=== Begin Enclosure ===
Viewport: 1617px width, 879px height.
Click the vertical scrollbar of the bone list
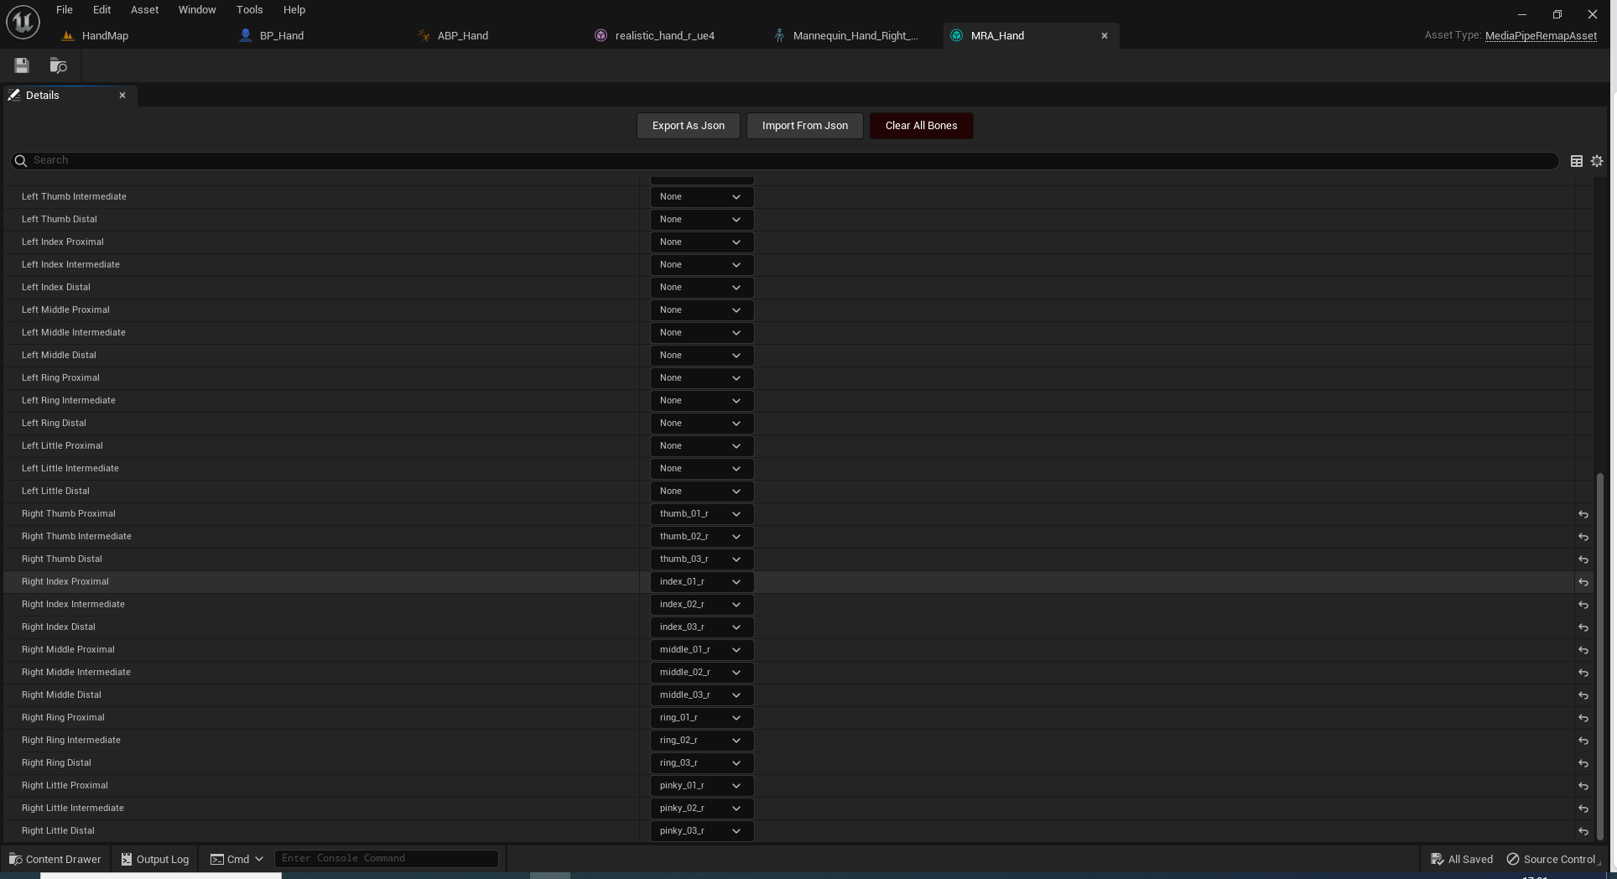(1602, 654)
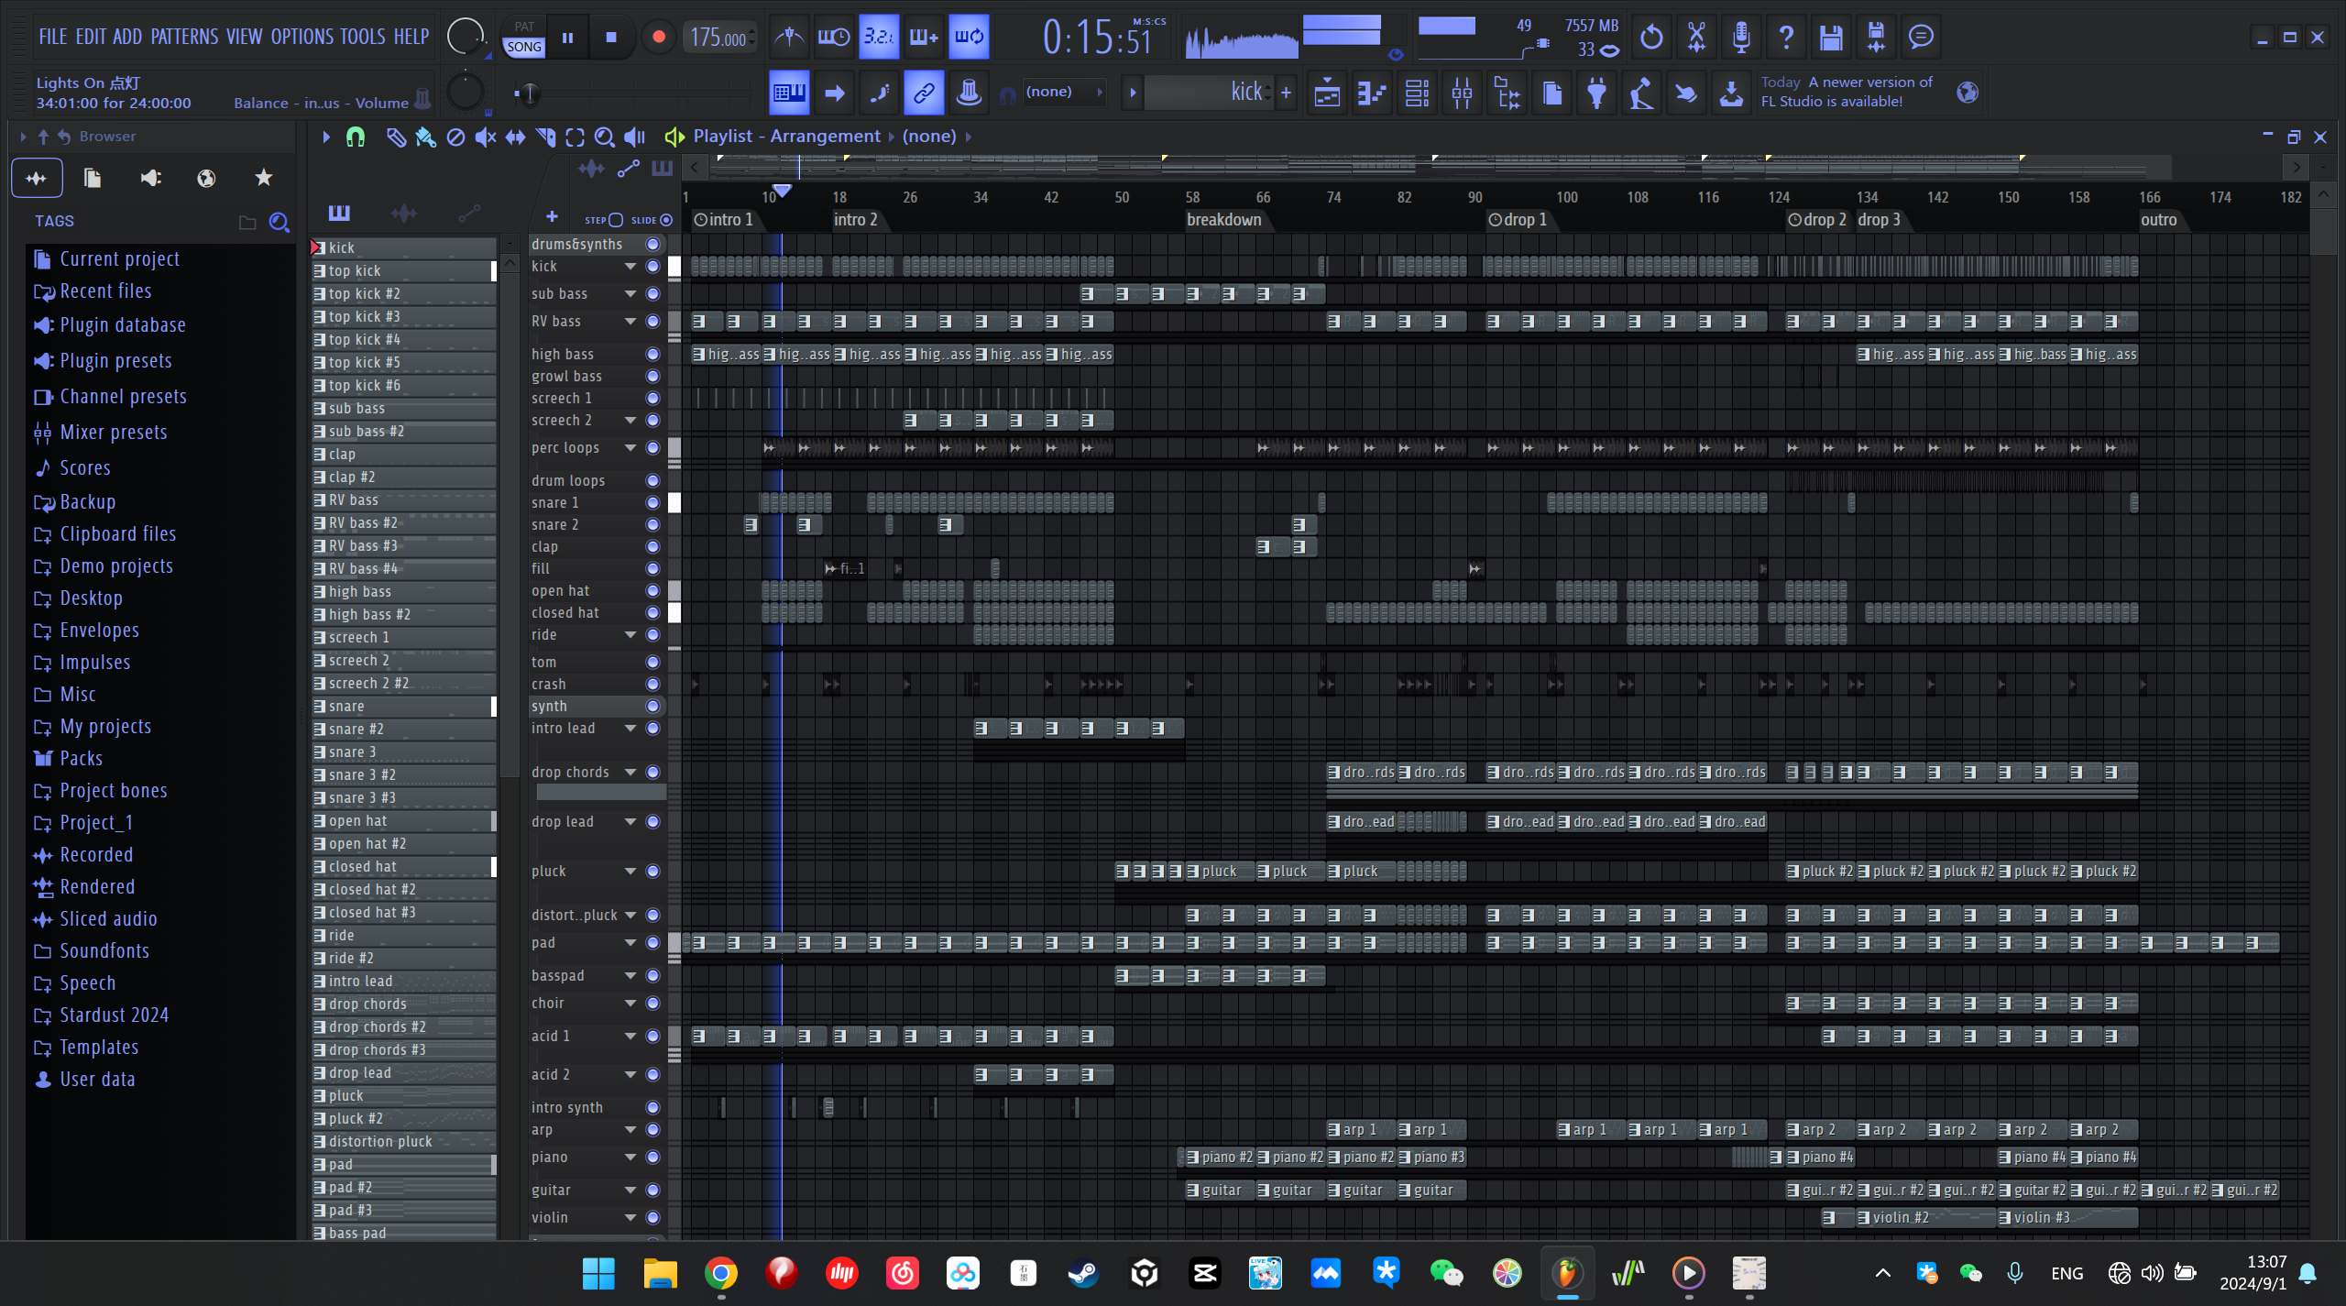Click the save project floppy icon
This screenshot has height=1306, width=2346.
point(1830,38)
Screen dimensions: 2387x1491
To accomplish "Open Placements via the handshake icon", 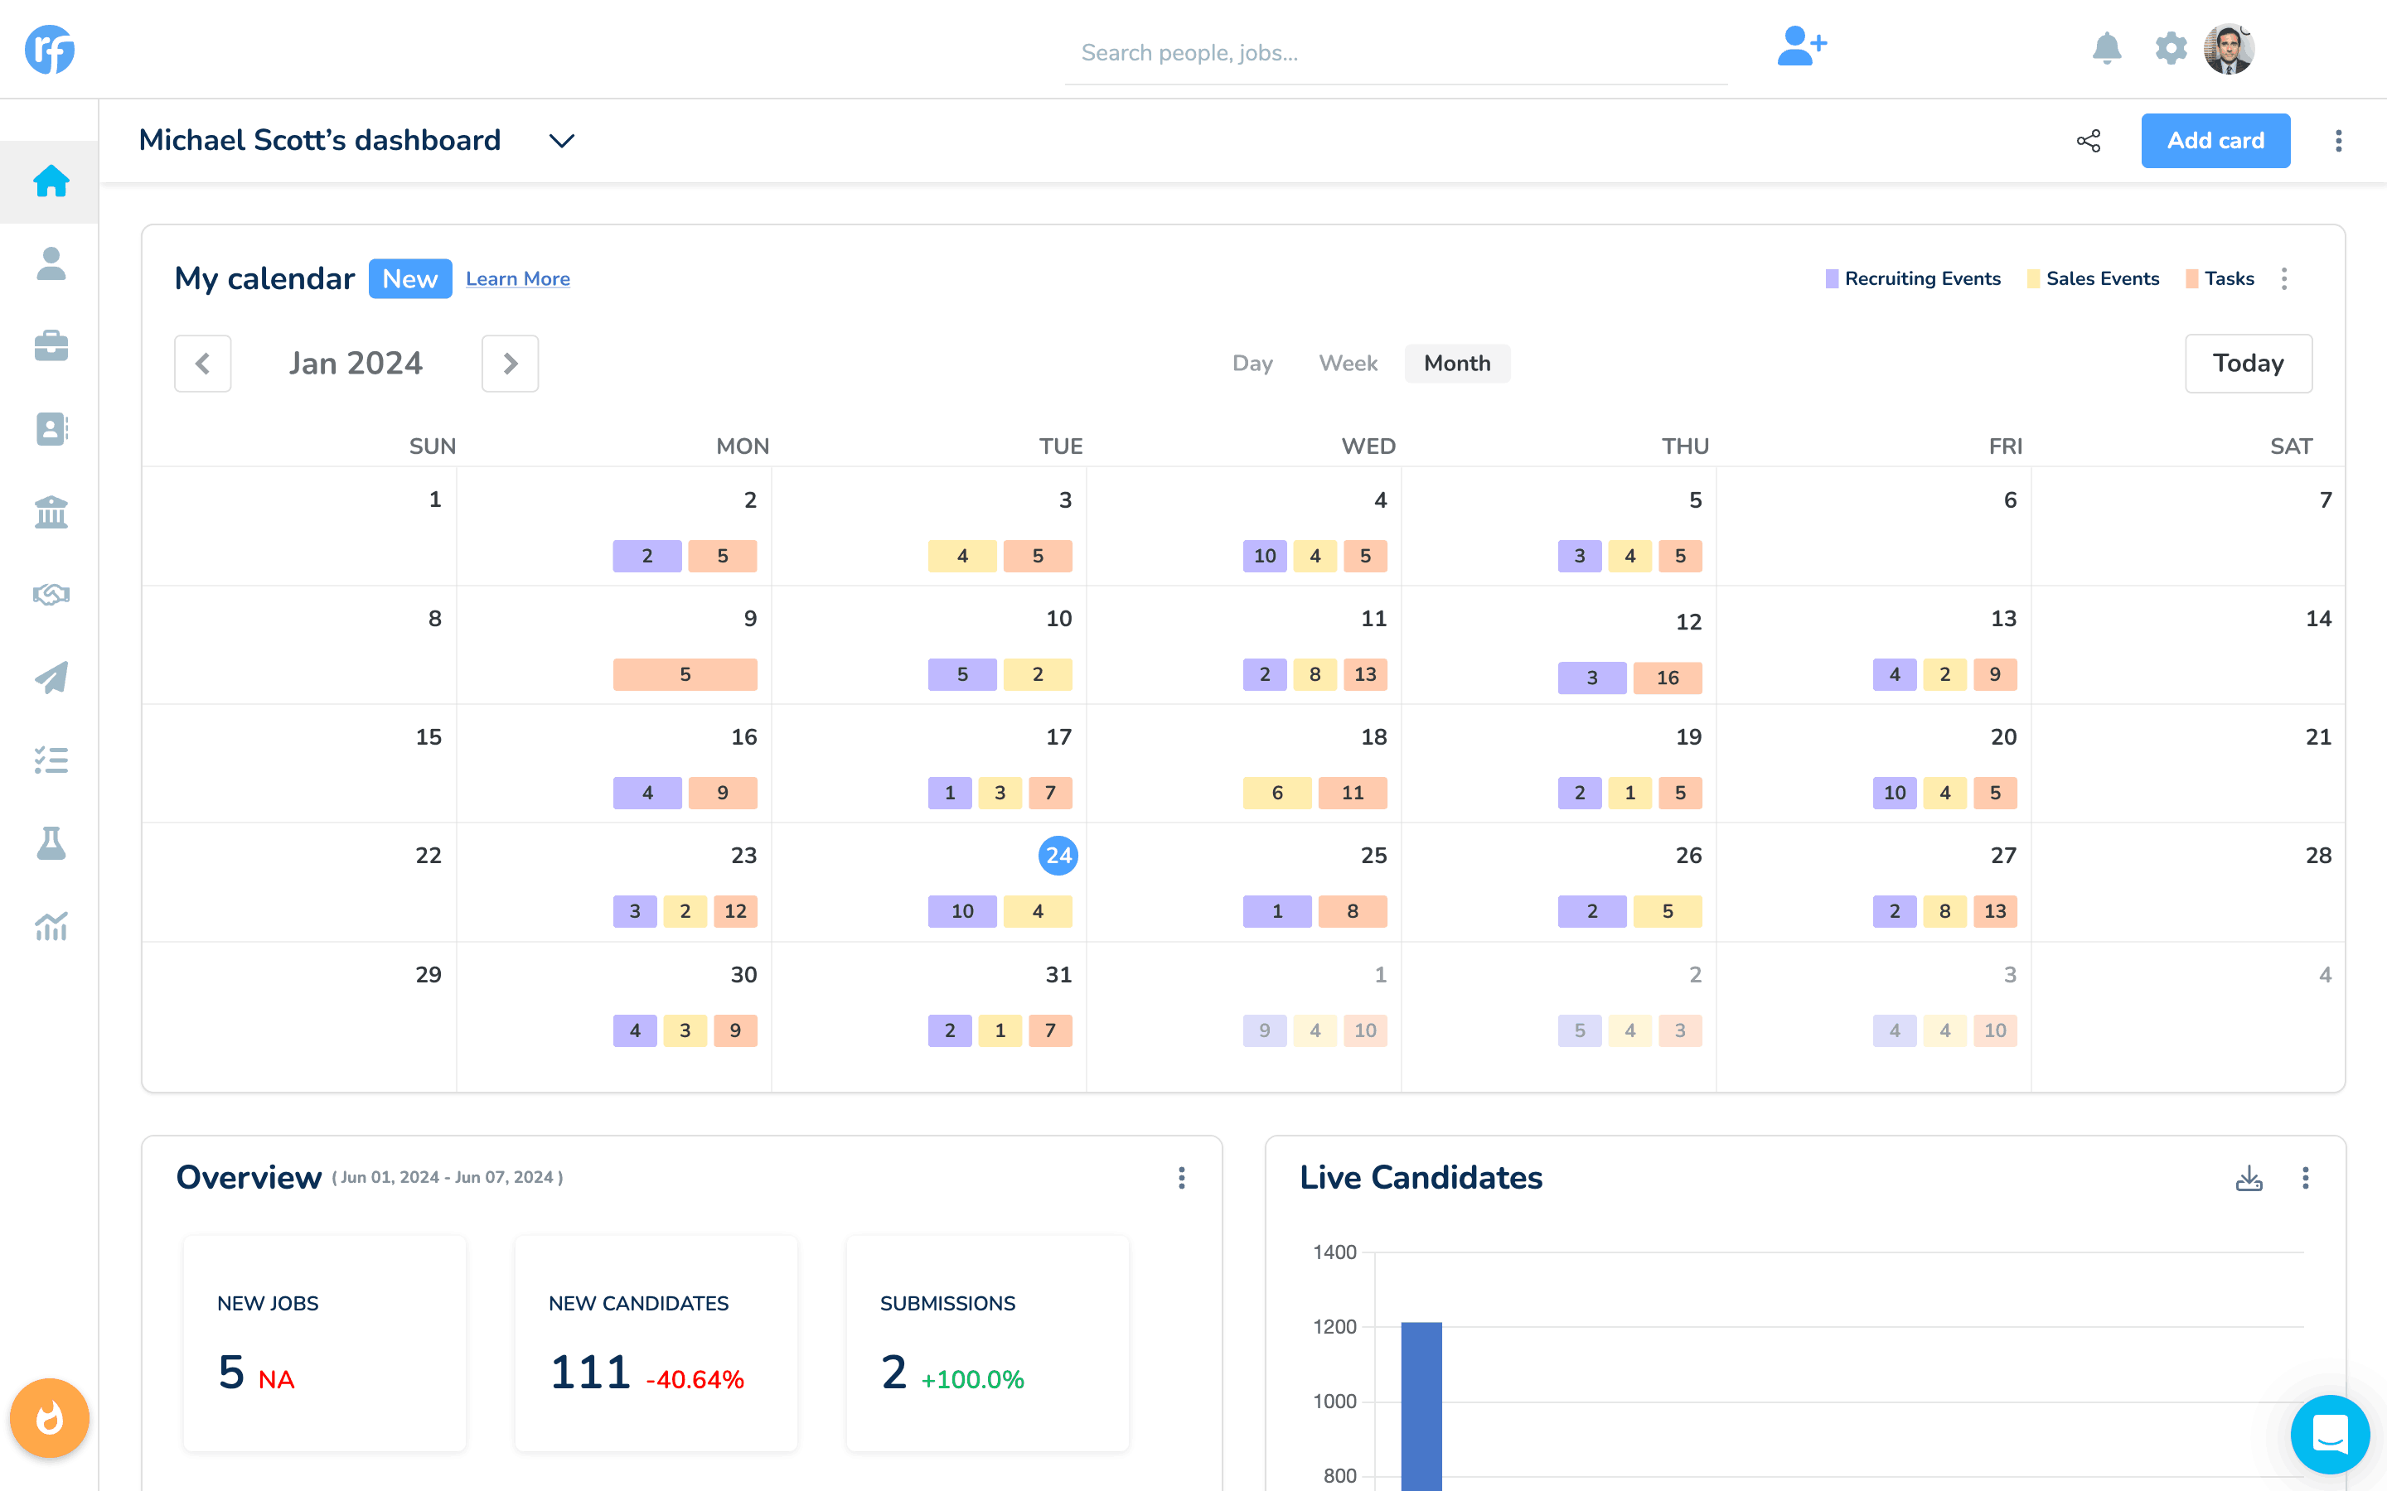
=== End Enclosure ===
TASK OBJECTIVE:
We ask that the entries above be copied exactly, with the pictures omitted.

EXPECTED ANSWER:
Viewport: 1617px width, 879px height.
Click the vertical scrollbar of the bone list
(1602, 654)
Click the save project floppy icon
This screenshot has height=1306, width=2346.
point(1830,38)
Screen dimensions: 2387x1491
To accomplish "Open Placements via the handshake icon", 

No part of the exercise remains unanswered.